Could you utilize RMS? Yes, but as you mentioned you have to clearly define how it was measured in all regards, not something that many manufacturers did, and less that users understood completely when they competed. So instead we are getting a push to better define this and hopefully move to a more common set of standards utilized by all reputable manufacturers rather than taking the set of assumptions they like and labeling it RMS on a sheet.

   Seablade

abyss · February 2, 2024, 3:36am

@Robin, I’d like your opinion on this statement by lherg:

The advantage of this choice [max sized sine wave for dBFS] is that the peak of a 0 dB FS sine wave will also be 0.

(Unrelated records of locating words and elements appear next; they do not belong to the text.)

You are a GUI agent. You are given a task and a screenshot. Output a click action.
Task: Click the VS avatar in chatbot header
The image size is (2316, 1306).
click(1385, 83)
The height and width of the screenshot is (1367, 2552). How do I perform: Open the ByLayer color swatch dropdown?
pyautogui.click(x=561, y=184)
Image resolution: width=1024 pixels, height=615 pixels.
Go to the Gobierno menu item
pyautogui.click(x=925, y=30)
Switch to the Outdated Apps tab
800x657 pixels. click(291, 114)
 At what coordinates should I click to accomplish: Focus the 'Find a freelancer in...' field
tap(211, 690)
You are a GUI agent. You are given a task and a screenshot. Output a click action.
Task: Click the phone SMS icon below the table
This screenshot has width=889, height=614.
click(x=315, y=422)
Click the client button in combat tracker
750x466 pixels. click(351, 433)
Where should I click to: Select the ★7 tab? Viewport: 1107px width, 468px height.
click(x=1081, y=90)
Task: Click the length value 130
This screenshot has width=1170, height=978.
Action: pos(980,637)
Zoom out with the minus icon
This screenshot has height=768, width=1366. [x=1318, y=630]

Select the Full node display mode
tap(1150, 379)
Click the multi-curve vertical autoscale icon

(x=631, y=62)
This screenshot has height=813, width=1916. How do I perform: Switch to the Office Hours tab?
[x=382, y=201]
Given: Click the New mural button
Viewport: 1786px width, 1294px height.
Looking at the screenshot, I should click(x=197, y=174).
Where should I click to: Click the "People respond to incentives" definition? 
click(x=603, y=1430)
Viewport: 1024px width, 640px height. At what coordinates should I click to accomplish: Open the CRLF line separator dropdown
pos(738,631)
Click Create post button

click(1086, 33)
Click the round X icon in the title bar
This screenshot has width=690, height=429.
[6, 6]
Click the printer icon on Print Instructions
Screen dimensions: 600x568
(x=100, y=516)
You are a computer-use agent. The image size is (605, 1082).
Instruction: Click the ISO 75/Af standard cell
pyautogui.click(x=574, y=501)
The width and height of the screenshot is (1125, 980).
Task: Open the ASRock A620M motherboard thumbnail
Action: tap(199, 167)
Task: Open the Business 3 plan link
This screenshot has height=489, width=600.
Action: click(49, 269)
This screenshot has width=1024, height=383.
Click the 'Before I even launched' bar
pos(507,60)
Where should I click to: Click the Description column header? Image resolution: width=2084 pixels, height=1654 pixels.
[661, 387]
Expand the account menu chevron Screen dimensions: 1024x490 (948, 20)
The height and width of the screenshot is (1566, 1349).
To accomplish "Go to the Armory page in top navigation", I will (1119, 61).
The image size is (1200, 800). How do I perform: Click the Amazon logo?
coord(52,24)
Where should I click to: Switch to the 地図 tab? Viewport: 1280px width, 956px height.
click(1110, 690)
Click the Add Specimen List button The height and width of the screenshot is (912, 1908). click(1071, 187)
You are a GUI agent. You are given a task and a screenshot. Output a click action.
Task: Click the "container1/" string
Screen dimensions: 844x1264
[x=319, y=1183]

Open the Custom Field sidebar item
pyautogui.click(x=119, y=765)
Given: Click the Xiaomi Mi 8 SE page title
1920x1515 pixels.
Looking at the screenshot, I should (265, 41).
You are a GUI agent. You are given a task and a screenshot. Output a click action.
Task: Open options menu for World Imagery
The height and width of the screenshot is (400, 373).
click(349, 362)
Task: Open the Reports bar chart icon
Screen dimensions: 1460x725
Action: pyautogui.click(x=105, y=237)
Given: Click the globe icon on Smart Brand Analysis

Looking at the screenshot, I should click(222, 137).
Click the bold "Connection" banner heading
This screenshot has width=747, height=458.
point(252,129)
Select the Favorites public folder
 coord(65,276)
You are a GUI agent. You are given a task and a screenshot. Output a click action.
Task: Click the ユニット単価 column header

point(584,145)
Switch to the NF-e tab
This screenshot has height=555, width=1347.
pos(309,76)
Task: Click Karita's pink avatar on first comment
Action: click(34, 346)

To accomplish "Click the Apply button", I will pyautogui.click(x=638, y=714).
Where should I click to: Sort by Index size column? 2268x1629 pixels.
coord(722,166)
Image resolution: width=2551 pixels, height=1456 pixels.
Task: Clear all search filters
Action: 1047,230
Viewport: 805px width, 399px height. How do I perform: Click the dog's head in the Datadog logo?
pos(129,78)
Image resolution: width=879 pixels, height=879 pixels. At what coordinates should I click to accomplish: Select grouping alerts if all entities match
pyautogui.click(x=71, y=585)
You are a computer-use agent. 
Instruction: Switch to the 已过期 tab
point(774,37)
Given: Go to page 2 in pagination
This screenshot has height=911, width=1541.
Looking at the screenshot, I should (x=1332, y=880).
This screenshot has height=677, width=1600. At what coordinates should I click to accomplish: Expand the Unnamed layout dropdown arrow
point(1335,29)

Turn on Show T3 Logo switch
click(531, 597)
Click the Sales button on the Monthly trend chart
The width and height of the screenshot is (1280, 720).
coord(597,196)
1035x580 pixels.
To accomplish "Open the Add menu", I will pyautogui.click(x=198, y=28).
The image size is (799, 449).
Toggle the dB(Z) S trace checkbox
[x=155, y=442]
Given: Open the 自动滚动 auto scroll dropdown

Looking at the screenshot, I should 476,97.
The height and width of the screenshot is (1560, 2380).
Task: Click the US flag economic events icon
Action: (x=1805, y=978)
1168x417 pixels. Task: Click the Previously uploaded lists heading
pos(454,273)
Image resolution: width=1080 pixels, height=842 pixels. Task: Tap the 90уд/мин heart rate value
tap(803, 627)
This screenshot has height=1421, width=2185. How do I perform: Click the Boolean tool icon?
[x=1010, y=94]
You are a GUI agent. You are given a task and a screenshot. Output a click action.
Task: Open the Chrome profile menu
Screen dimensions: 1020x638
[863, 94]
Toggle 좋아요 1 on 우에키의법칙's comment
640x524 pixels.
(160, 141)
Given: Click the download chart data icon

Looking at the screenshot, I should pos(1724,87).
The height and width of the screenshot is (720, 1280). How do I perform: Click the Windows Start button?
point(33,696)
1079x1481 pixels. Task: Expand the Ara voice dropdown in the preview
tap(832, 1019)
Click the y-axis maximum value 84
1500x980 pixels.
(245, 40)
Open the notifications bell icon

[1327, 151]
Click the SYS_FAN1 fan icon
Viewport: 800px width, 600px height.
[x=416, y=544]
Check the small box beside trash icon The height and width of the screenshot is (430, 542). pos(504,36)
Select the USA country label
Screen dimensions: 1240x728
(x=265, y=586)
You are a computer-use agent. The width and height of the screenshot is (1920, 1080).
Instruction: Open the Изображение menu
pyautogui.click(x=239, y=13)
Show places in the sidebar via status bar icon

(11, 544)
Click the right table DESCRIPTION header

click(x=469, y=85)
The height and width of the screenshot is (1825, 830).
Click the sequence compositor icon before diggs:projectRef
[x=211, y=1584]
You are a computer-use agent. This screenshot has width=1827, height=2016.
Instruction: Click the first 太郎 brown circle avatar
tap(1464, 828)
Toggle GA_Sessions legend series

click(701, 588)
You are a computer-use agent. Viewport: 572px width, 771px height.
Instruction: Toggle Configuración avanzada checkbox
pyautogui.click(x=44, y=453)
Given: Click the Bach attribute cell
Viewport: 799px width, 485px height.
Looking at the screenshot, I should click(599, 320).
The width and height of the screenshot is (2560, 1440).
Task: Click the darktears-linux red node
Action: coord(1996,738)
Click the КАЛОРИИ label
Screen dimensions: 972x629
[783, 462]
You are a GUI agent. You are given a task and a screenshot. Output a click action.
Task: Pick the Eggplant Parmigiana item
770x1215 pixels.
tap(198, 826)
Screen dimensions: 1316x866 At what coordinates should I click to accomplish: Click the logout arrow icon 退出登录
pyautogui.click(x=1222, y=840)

It that true? I thought the range of amplitude was 1 to -1. I would expect zero amplitude to be in the middle. Zero dBFS refers to (nearly?) maximum power not maximum amplitude, as I understand it. Does the power peak at zero? I don’t want to argue in circles any more. Many of the putative key statements here make no sense to me. This one I can grok a bit. I just want to know if that statement I just quoted makes sense to you. Thanks in advance, and if you don’t see this request any time soon, that’s okay. I know you are usually around, and if you happen by, great.